I've had this attitude before and missed out on some major opportunities. For example, even though I was an early smartphone adopter, I refused to develop apps for the iPhone when the AppStore was launched in 2008 because of the closed nature of Apple's ecosystem. There are a variety of billion dollar companies which can attest that building their castle in Apple's kingdom worked out fine for them.
The big question today is: Do you try to make an AI business using OpenAI's APIs, or do you host everything yourself? One could make the argument either way.
Most business advice is really good at figuring out in hindsight why things went a certain way. But usually it's not that great at predicting what will work in the future.
This is a good counterpoint. I fell for this too.

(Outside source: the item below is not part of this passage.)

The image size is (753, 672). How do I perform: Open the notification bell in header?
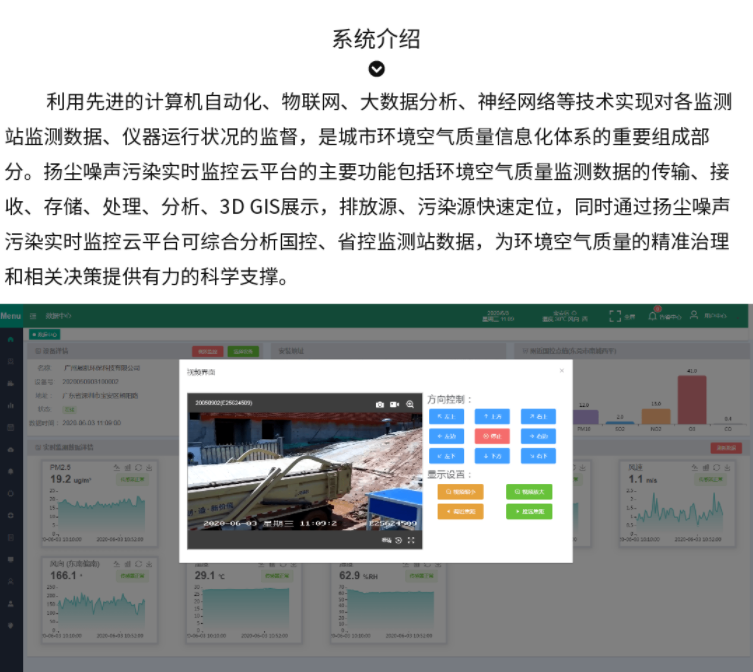(x=653, y=316)
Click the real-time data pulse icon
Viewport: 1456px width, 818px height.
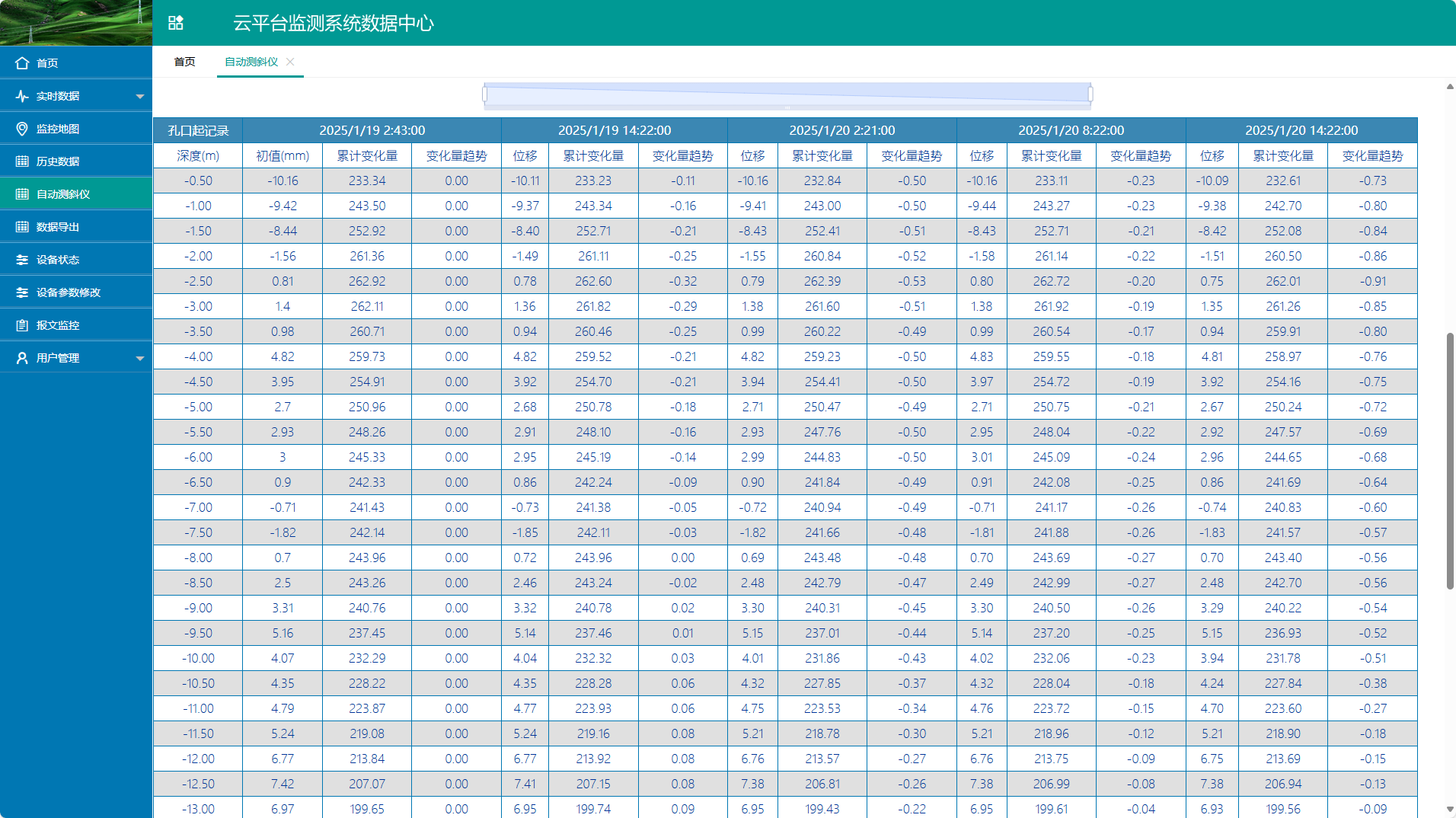point(22,96)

There is an argument for airbnb the lands with a castle on wheels.
You use their APIs in a way that commoditizes them. Ideally your customers don't care if you switch to Anthropic, because the LLM provider is not the reason customers are picking you. Likewise, there is some structural reason that OpenAI will never release a feature that rugpulls you, eg, no 'chat to your PDF'.
An extreme form is self-hosted on edge-only devices where folks are buying some other hw. Ex: Nvidia selling GPUs and giving out free Triton inferencing OSS software. But most are in the middle, eg, some accounting app now with LLMs. Our case of investigations in louie.ai is right at that boundary: OpenAI likes to support data analysis, but folks using Splunk/databricks/etc all day expect a lot more out of software here, and that's too at-odds with OpenAI's org chart and customerbase.